PAGE EXCERPT
####################

The European Space Agency's fifth and final space station cargo ship glided to a smooth automated docking Tuesday after a flawless rendezvous, bringing more than seven tons of supplies, equipment, spare parts and propellant to the orbital lab complex.

Launched July 29 from Kourou, French Guiana, aboard a powerful Ariane 5 rocket, the Automated Transfer Vehicle, or ATV-5, docked at the aft port of the Russian Zvezda command module at 9:30 a.m. EDT as the two spacecraft sailed 260 miles above southern Kazakhstan. The cargo ship, named after the Belgian priest and astrophysicist Georges Lemaitre, will remain attached to the station until early next year.

"Docking confirmed. Contact and capture," said NASA mission control commentator Rob Navias at the Johnson Space Center in Houston as the ATV's forward docking probe engaged the Russian capture mechanism. "George Lemaitre has completed the final docking of an Automated Transfer Vehicle to the International Space Station."

####################

TASK INPUTS
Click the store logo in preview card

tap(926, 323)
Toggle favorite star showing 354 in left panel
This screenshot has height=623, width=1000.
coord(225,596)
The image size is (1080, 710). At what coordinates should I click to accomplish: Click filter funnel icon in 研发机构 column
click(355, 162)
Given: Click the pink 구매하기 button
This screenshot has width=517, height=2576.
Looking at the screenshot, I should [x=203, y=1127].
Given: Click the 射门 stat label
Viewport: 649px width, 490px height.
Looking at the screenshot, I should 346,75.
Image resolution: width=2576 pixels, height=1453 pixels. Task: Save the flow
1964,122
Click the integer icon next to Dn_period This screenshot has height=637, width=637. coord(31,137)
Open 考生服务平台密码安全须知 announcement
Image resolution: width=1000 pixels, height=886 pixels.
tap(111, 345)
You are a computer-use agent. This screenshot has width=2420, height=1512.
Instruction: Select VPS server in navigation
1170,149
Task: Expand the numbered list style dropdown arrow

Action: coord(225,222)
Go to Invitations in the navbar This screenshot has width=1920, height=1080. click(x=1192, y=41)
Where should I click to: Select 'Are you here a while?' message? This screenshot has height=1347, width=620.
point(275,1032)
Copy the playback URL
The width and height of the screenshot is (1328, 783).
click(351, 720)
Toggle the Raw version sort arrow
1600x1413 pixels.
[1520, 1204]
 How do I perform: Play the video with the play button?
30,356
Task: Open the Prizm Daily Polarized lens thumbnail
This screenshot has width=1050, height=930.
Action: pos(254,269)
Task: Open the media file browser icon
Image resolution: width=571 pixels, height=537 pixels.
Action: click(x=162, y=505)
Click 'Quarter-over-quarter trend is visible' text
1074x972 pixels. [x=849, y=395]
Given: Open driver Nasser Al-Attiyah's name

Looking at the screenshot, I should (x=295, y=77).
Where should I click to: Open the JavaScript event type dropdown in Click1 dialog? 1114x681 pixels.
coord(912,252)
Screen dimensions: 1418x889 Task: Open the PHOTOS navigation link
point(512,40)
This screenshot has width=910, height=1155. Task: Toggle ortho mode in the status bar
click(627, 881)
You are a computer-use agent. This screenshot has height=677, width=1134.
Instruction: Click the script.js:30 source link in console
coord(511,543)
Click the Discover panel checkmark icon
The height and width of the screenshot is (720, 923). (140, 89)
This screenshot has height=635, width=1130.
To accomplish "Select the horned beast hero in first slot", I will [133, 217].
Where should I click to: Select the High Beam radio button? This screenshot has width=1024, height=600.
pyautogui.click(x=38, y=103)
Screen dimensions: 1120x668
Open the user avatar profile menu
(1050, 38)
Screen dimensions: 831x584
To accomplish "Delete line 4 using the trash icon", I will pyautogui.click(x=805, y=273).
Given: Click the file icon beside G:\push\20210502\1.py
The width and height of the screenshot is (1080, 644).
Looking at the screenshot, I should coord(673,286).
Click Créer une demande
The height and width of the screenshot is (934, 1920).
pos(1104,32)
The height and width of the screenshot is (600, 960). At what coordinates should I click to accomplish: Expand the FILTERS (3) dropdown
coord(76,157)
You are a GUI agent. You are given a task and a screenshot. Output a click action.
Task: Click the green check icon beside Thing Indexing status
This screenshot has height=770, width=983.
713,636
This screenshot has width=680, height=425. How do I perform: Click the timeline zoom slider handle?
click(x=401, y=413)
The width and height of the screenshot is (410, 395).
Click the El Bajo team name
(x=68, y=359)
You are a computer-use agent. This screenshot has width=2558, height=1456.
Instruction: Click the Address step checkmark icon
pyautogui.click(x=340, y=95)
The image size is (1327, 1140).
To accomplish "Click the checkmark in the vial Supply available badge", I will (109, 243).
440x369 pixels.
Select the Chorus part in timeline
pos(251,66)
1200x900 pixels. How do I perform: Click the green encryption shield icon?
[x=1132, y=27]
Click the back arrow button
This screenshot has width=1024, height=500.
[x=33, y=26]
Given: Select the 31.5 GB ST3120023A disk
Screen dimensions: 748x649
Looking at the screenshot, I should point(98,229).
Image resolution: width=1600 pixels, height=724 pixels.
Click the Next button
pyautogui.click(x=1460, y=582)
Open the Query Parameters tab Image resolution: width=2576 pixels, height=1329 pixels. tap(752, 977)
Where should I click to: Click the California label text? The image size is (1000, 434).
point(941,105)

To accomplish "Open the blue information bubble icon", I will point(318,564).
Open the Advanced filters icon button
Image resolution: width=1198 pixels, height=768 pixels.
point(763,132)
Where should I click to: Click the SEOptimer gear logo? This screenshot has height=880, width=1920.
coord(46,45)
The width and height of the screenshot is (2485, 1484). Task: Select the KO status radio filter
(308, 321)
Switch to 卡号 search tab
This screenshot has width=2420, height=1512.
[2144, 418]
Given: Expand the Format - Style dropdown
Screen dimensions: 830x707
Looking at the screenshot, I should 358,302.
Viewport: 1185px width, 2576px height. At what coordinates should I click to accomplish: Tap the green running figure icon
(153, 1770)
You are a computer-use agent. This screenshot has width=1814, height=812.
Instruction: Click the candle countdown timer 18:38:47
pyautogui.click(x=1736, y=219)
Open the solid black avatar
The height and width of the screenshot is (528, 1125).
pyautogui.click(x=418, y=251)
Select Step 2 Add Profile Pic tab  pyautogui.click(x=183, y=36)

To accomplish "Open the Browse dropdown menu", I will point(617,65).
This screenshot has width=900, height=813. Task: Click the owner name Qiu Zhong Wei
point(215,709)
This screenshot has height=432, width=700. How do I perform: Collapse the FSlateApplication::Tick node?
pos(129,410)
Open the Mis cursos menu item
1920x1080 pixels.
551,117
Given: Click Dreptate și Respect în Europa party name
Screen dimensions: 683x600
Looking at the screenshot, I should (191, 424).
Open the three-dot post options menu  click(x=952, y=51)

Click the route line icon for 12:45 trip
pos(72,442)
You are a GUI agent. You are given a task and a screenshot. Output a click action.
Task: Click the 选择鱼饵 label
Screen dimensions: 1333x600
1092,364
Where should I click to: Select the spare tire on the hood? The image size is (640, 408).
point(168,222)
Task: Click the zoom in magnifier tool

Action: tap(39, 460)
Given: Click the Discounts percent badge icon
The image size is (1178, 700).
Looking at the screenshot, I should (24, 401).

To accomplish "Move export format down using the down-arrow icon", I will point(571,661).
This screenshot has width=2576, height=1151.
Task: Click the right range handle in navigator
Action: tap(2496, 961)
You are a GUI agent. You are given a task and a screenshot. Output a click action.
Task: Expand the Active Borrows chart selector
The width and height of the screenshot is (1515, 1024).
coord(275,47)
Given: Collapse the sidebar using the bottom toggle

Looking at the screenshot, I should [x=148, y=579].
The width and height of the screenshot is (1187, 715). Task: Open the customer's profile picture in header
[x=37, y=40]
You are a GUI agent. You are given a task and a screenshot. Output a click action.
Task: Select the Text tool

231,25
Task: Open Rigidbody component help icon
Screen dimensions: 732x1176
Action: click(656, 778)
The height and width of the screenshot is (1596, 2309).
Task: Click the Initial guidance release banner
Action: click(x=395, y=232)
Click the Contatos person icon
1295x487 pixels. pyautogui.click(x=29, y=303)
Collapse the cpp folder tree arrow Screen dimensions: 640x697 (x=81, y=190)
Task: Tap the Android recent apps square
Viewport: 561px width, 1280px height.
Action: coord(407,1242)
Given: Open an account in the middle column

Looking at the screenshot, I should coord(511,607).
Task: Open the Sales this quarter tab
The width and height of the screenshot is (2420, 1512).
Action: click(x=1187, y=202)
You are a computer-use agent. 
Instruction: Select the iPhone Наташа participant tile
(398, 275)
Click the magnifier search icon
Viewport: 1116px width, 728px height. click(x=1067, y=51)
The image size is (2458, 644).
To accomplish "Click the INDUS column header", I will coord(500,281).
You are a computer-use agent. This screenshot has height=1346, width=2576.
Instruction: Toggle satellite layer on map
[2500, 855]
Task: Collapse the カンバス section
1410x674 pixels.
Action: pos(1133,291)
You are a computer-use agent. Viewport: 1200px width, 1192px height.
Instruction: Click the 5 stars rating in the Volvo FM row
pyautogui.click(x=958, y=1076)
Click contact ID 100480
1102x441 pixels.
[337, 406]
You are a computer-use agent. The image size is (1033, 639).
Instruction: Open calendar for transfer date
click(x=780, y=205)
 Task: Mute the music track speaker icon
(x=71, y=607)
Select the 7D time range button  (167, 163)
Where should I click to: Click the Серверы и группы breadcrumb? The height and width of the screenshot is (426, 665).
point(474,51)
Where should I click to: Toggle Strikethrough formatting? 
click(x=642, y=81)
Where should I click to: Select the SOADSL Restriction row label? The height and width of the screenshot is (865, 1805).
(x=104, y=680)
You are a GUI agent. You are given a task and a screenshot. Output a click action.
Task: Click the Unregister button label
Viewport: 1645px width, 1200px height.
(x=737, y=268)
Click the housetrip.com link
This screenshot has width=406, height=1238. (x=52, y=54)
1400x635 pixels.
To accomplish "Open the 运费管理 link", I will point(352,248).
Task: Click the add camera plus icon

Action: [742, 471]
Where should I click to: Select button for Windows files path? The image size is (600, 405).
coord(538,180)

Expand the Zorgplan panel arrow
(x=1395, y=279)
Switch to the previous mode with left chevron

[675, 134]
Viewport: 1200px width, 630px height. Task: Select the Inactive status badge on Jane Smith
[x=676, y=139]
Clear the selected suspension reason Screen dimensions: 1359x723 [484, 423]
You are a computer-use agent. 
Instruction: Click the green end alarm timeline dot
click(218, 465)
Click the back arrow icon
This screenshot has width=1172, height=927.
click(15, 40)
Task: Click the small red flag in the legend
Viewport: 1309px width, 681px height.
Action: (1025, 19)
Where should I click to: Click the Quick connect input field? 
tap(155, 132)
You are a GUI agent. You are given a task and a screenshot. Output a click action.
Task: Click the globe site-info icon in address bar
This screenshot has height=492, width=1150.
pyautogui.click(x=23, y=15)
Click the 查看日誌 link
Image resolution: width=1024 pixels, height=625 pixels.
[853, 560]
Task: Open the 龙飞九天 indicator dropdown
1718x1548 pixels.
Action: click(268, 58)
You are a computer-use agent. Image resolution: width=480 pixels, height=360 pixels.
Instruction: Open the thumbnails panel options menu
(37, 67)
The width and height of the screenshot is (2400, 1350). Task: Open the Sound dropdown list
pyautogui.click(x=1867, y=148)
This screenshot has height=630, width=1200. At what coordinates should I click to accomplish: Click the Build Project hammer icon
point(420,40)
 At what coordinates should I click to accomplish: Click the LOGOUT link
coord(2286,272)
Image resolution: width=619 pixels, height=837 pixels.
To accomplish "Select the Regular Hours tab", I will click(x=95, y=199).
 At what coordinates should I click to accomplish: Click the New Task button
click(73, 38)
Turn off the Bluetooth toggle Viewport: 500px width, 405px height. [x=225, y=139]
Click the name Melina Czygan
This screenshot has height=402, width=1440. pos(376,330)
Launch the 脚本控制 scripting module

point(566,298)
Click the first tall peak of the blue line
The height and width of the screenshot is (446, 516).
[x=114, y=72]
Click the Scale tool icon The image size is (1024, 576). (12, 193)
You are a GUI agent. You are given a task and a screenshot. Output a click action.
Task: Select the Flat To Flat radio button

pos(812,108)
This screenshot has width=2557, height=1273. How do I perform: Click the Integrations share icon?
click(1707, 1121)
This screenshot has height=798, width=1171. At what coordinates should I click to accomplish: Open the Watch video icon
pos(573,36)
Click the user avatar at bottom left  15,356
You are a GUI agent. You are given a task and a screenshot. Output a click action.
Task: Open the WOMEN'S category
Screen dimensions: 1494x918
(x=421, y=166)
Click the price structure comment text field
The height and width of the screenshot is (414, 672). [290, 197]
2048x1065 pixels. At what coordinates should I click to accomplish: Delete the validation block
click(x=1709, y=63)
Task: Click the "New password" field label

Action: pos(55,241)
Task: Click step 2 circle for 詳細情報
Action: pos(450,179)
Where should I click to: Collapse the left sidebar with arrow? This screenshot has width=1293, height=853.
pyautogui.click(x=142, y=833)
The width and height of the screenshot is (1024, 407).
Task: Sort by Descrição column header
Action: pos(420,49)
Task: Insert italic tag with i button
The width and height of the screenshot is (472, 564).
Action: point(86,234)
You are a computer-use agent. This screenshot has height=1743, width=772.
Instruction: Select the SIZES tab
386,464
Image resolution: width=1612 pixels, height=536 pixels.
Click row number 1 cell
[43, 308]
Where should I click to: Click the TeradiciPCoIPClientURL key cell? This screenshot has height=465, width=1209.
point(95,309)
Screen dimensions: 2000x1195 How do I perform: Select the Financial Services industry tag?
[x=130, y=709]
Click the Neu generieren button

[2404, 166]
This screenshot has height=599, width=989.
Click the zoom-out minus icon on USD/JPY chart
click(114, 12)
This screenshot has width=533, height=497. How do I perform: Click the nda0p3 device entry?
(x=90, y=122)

####################

JOB 1
Repeat the listing word for word, beginning at the line that contains "has height=1743, width=772." and stopping after its last line.
JOB 2
Could you write what comes next in the report on the ATV-5 docking, picking up after its final sentence?
The report on the ATV-5 docking and the listing come from unrelated sources.

OUTPUT 1
You are a computer-use agent. This screenshot has height=1743, width=772.
Instruction: Select the SIZES tab
386,464
Image resolution: width=1612 pixels, height=536 pixels.
Click row number 1 cell
[43, 308]
Where should I click to: Click the TeradiciPCoIPClientURL key cell? This screenshot has height=465, width=1209.
point(95,309)
Screen dimensions: 2000x1195 How do I perform: Select the Financial Services industry tag?
[x=130, y=709]
Click the Neu generieren button

[2404, 166]
This screenshot has height=599, width=989.
Click the zoom-out minus icon on USD/JPY chart
click(114, 12)
This screenshot has width=533, height=497. How do I perform: Click the nda0p3 device entry?
(x=90, y=122)

OUTPUT 2
European Space Agency astronaut Alexander Gerst and cosmonaut Alexander Skvortsov were standing by in the Russian command module to intervene if any problems developed, but the big cargo ship carried out a picture-perfect autonomous approach, using a sophisticated laser guidance system to home in on the space station.

ATV-5 is loaded with 5,910 pounds of dry cargo, including crew supplies, spare parts and research gear. It also carries 1,858 pounds of water, three tanks of oxygen and air totaling 220 pounds, 4,670 pounds of propellant that will be used by the ATV's rocket engines to change the station's orbit as required during the cargo ship's stay, along with 1,900 pounds of fuel that will be pumped aboard for use by the station's Russian thrusters.

Gerst will serve as loadmaster aboard the space station, overseeing the transfer of dry cargo into the lab complex. The astronauts plan to open hatches between the ATV and the space station Wednesday, carrying out routine procedures to clean the air inside the supply ship before unloading begins Thursday.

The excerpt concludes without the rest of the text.